Сегодня она гримировалась особенно тщательно.
«Кардинально закрасилась, насмерть, — подумала Галка. — И сиреневый свитер новый надела, брюки, лакировки праздничные...»
— Мне кажется, наша жизнь скоро изменится, — повторила мать. Порылась в сумочке, извлекла распечатанный «Дымок». — Закуривай, коллега.
Закурили от одной спички, соединив сигареты внешними концами. По-мужски.
Мама вдыхала дым, закидывая голову, показывая худую жилистую шею.
— Кажется, пора.
Она взглянула на Галку. Подумала немного, еще раз критически оглядела дочь.
— Знаешь, надень-ка, лучше, свое шерстяное платье, — сказала она. — То, голубое,
— Зачем?
Галка проверила свою сумку, пересчитала мелочь. Мать отвела глаза, помолчала, медленно втягивая дым.

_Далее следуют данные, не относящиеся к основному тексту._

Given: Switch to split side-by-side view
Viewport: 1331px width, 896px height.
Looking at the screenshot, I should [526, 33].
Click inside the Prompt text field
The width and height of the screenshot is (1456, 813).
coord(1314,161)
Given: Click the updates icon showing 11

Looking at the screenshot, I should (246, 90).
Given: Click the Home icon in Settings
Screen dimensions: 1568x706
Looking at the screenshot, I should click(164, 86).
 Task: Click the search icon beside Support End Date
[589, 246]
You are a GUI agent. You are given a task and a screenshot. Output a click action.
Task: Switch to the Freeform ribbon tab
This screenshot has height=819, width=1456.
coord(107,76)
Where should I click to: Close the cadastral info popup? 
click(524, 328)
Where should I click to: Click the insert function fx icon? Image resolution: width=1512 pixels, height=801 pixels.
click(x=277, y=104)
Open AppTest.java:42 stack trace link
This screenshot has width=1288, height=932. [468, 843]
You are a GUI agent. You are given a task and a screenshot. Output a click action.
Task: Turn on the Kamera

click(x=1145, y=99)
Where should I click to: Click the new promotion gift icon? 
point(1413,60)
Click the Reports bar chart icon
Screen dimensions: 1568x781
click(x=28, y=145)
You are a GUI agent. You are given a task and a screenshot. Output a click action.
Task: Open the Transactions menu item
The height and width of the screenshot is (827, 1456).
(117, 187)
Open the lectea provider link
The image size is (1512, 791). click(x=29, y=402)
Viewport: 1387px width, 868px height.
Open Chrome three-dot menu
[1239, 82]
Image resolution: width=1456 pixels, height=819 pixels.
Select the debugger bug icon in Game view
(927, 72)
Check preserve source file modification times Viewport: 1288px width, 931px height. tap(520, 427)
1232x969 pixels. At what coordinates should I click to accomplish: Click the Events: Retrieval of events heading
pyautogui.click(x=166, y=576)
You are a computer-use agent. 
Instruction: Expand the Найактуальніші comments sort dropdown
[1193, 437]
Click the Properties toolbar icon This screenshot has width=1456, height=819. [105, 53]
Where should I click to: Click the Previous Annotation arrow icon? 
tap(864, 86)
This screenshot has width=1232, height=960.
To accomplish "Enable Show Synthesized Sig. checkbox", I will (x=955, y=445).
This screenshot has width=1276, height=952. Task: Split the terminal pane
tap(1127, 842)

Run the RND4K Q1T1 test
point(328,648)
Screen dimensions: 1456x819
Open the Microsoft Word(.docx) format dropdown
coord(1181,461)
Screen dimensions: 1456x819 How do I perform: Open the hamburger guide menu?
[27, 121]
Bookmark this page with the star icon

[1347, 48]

— Вечером свидание с отцом, — медленно произнесла она. — Хотелось бы мне, чтобы и ты пришла. В кафе «Луна», ровно в семь. Придешь, а?
Галка молча пожала плечами.
— Приходи, ведь отцу тоже хочется поглядеть на тебя, — попросила мать.
— Ладно, приду.
— Значит, в кафе «Луна», в семь, не забудь.
Она взглянула на часы и заторопилась.
Пока шли до остановки, мама весело болтала о своей корректорской, о знакомых мужчинах, эстрадных певцах, артистах... Галя всю дорогу молчала. Почему-то сегодня ей было очень одиноко. Рядом шла мама, единственный, самый близкий человек, шла рядом и болтала с ней, как с равной, а Галке от этого нисколько не было легче. Наоборот, в самом этом равноправии чудилось ей обидное равнодушие и отчуждение.
— Ты будущим летом никуда не сдаешь? — мама имела в виду, собирается ли Галя поступать в институт.
— Нет, избави бог! — при мысли об экзаменах Галя содрогнулась.
— Ну и отлично, — сказала мама. — Я тоже считаю — сколько можно!.. Тогда махнем на море, классно отдохнем!
Мать вскочила в подъехавший двенадцатый.
— Гуд бай, коллега!
— Пока!
Когда была маленькой, Галя мечтала вблизи увидеть настоящее море. Потрогать его. Погладить. Море представлялось ей чем-то большим и ласковым, чем-то вроде синей пушистой кошки. Таким оно снилось.
Мысль о поездке к морю взволновала. Как будто она опять сможет стать маленькой. И все начать сначала. Конечно, это невозможно, она знала, но чувство было такое, будто чудеса все-таки бывают. Какое-то странное, радостное чувство. Как в детстве, или когда скоро весна. Вот-вот, еще немного — и случится что-то особенное, самое лучшее! А что, если удастся поступить в институт? Конечно, она поступит! Обязательно! Сегодня же начнет заниматься...
Подошел ее пятнадцатый.
Он, казалось, нетерпеливо подпрыгивал, как подросток.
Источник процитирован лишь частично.